Traditional Religious owe Father another debt. It was he, in conjunction with Mother Mary Teresa from Walsingham, who first recognised the need for Religious unable to accept the priesting of women and other issues in the CofE back in the 1990s, to meet together in mutual support at least annually. In the teeth of some misunderstanding and criticism this came about and is the origin of the group now known as ROOT, Religious of orthodox Tradition. We acknowledge our founding Father with gratitude.
Providence has decreed that Fr Gregory should be called to his reward before the astounding news of Anglicanorum coetibus broke upon us.
How would he have responded? It is not for us to conjecture. Suffice it to say that for most of his monastic life Father was concerned to harmonise the Eastern and Western traditions. Eastern Orthodoxy was at the forefront of his spirituality, though firmly within the Anglicanism he equally loved. However, latterly, he was being led to a deeper appreciation of the Western Roman tradition and the role of the papacy through personal respect for Pope Benedict and through contact with Vassula Ryden and her writings, and the True Life in God movement generally.
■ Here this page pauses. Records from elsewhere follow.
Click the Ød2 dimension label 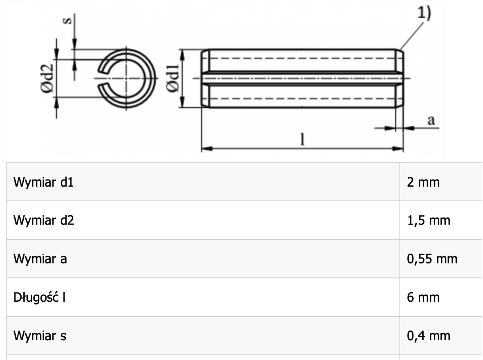click(x=47, y=78)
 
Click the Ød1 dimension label click(x=173, y=78)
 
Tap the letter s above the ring click(x=67, y=20)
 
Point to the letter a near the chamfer click(x=431, y=121)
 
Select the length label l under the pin click(x=303, y=139)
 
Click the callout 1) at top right click(x=424, y=14)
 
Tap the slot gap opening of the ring click(x=104, y=78)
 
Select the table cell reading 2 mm click(x=423, y=182)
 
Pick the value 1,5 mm click(x=428, y=221)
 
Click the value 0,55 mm click(x=432, y=259)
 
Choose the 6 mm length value click(x=423, y=297)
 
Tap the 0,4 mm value click(x=428, y=336)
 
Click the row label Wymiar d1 click(x=43, y=182)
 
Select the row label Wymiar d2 click(x=44, y=220)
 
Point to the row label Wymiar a click(x=40, y=259)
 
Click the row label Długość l click(x=39, y=297)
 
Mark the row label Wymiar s click(x=40, y=336)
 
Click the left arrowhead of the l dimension click(x=207, y=149)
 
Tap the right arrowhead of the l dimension click(x=398, y=149)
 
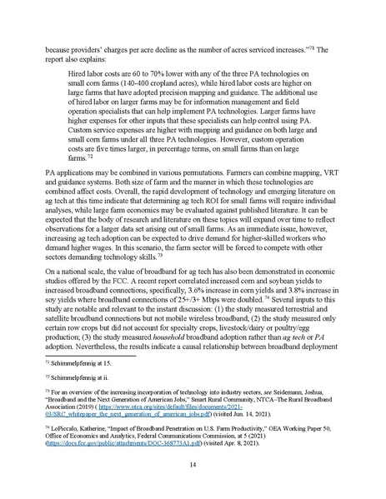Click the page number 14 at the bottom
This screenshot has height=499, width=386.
(x=193, y=464)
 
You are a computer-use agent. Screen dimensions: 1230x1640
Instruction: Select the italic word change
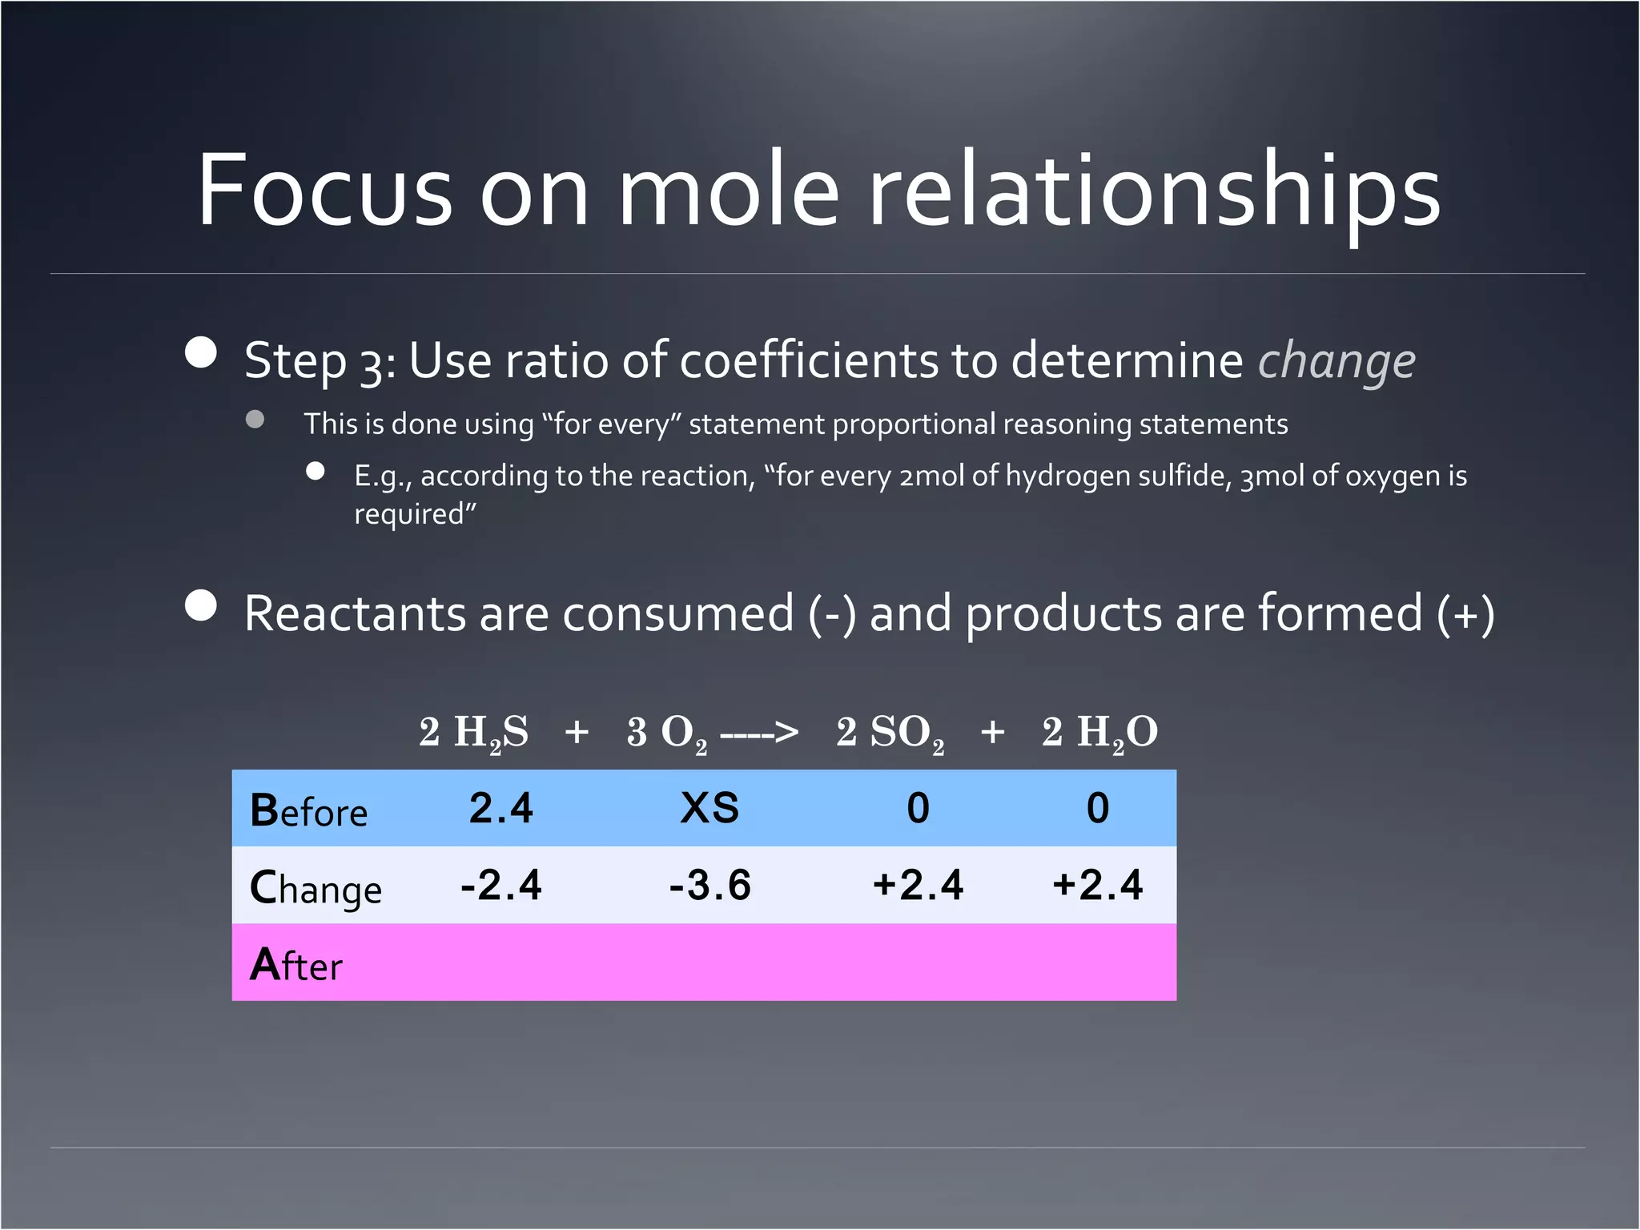(x=1336, y=361)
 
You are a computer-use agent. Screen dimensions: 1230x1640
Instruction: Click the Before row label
(x=308, y=810)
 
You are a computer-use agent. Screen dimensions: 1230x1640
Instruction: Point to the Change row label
(x=316, y=888)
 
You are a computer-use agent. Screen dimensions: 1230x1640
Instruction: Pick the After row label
(x=295, y=965)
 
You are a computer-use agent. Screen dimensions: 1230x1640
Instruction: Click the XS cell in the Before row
(x=709, y=807)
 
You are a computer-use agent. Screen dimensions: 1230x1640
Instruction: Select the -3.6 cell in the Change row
(x=709, y=885)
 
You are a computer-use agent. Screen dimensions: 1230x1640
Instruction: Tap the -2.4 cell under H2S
(x=501, y=885)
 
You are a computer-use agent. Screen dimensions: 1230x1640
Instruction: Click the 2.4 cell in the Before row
(x=501, y=807)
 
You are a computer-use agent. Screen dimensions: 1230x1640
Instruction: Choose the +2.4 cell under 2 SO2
(x=918, y=885)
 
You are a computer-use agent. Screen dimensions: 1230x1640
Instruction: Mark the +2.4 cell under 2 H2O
(x=1097, y=885)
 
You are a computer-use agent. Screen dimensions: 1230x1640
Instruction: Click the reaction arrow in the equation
(x=758, y=732)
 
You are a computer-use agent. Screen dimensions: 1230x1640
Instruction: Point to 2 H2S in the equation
(x=474, y=732)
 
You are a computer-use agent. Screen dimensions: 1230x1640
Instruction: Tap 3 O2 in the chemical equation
(x=666, y=732)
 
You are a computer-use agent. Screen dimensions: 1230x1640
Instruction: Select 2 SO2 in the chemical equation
(x=890, y=732)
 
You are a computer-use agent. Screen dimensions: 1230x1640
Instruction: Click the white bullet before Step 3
(x=200, y=352)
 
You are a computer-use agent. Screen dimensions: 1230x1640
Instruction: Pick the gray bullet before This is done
(x=255, y=420)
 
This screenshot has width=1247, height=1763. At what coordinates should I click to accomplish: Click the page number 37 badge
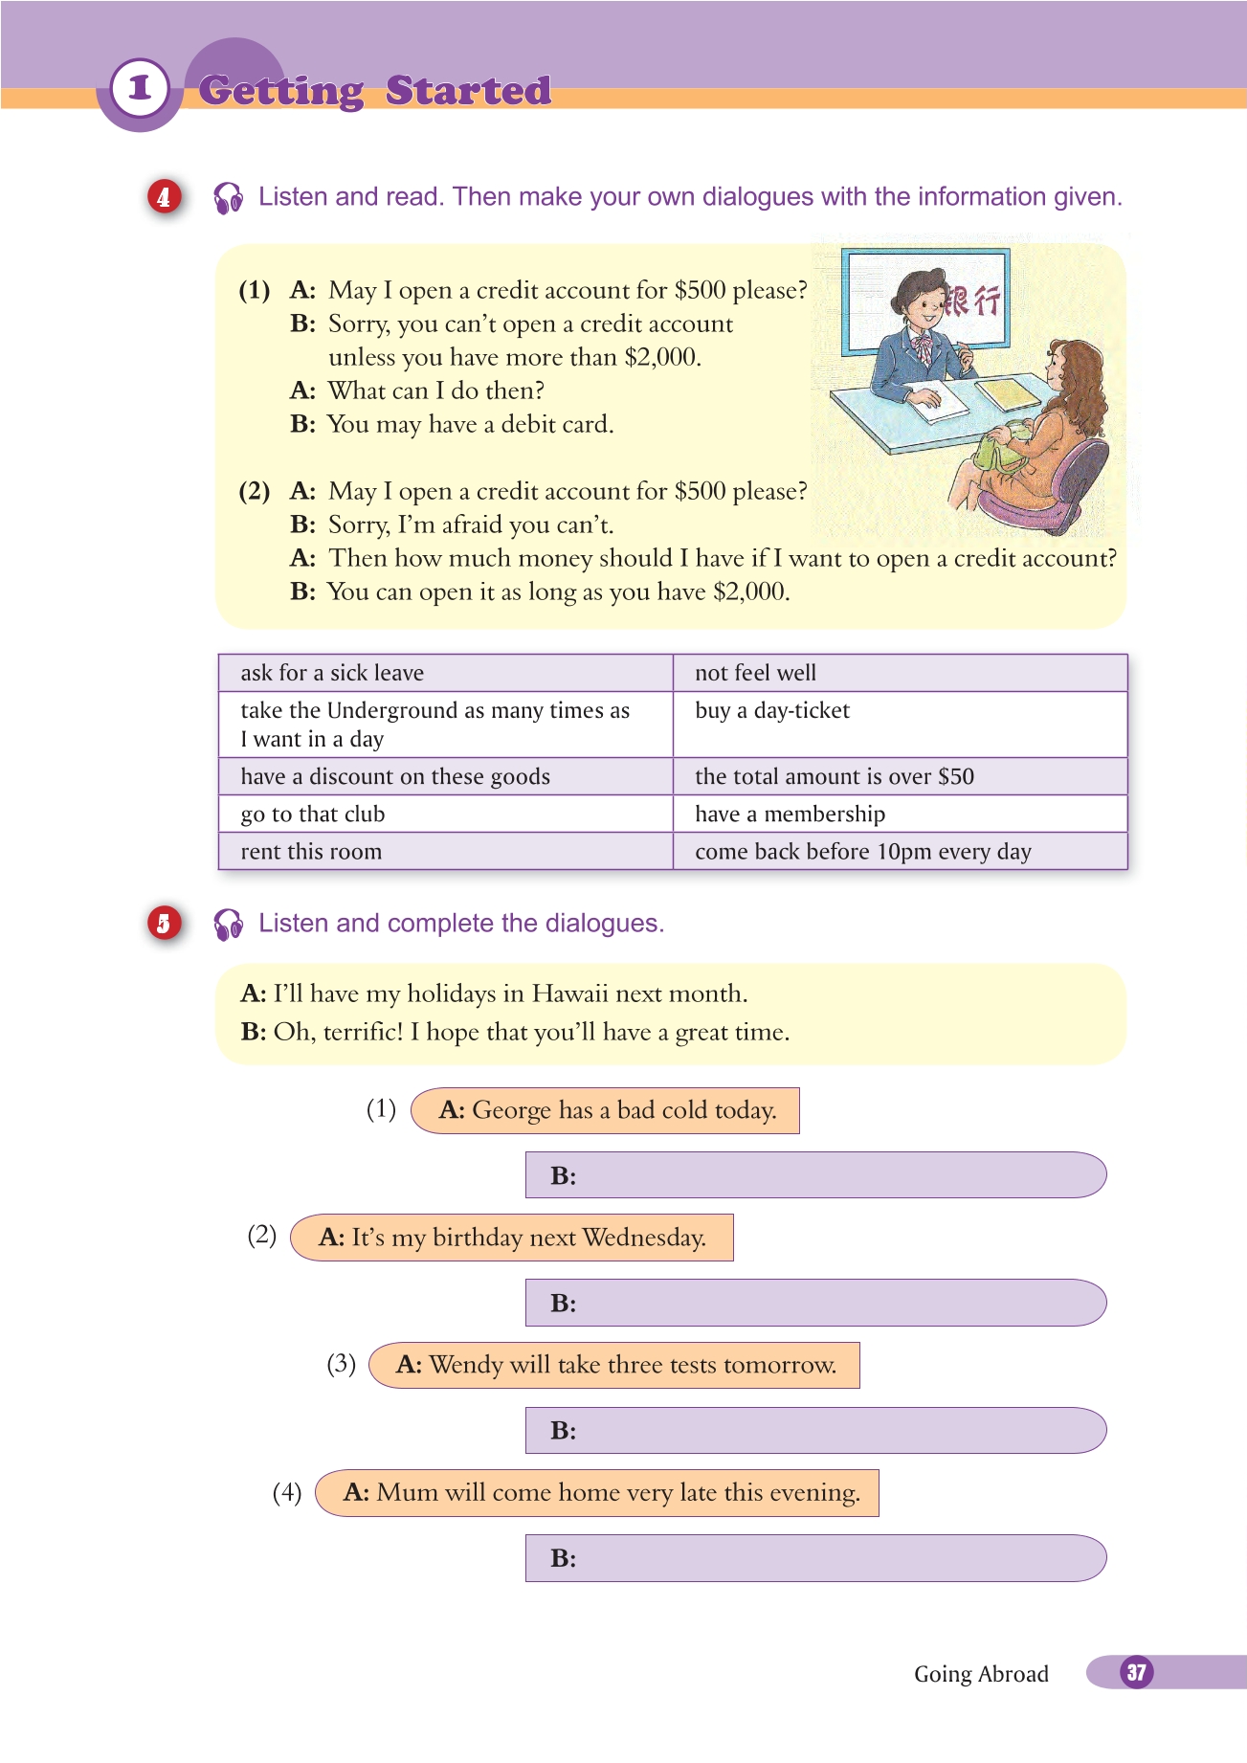tap(1136, 1672)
How would Father have suggested that Religious should respond to the papal initiative? That is his secret now. Anyway, without a doubt, he would have beavered on faithfully in his daily life of prayer and monastic observance until the Holy Spirit clarified the situation. ROOT members are not likely to do otherwise either, at least in the short term. We can surely believe that Father Gregory is still at prayer for us all in realms beyond our own necessarily limited vision and understanding.
Mary Michael cHc
Holy Cross Convent, Rempstone LE12 6RG
Biting the hands
From Fr Ivan Clutterbuck
After seventy years in Holy Orders, I am saddened not only by the sad state of my Church but also by the plans of some fellow Anglicans to send church members into a limbo of uncertainty. It ill befits them. Perhaps we need to relearn a short history lesson.
In the early 1800s many pronounced the Church of England dead, because it had become a mere government department, and bishops its ministers. But a few priests in Oxford refused to accept the verdict, and looking back to Laudian days (not to Rome) uncovered its Catholic heritage. In the face of stiff opposition the Tractarians began the task of revitalizing their Church, not least by reminding bishops of their apostolic dignity.
Despite discouragement from fellow Anglicans, abuse and even imprisonment, their work of restoration changed the face of the CofE to such an extent that by the twentieth century few churches remained untouched. In most cathedrals and churches the Eucharist is now celebrated at least weekly, by clergy richly dressed.
All this is due to the Anglo-Catholic party over nearly two hundred years. These are the Christians condemned to an uncertain future by some members of the General Synod, by members who are now enjoying the result of their labours. Is this not a case of dogs biting the hands of those who fed them?
College of St Barnabas, Lingfield RH7 6NJ
A distant age
From Ann Westerman
‘Nobody nowadays pays the least attention to the rather striking terms in which the 1920 Lambeth Conference condemned artificial contraception’ [John Hunwicke, February], but as late as the 1960s there were clergy in Australia advising couples and individuals that it was fornication, not family planning.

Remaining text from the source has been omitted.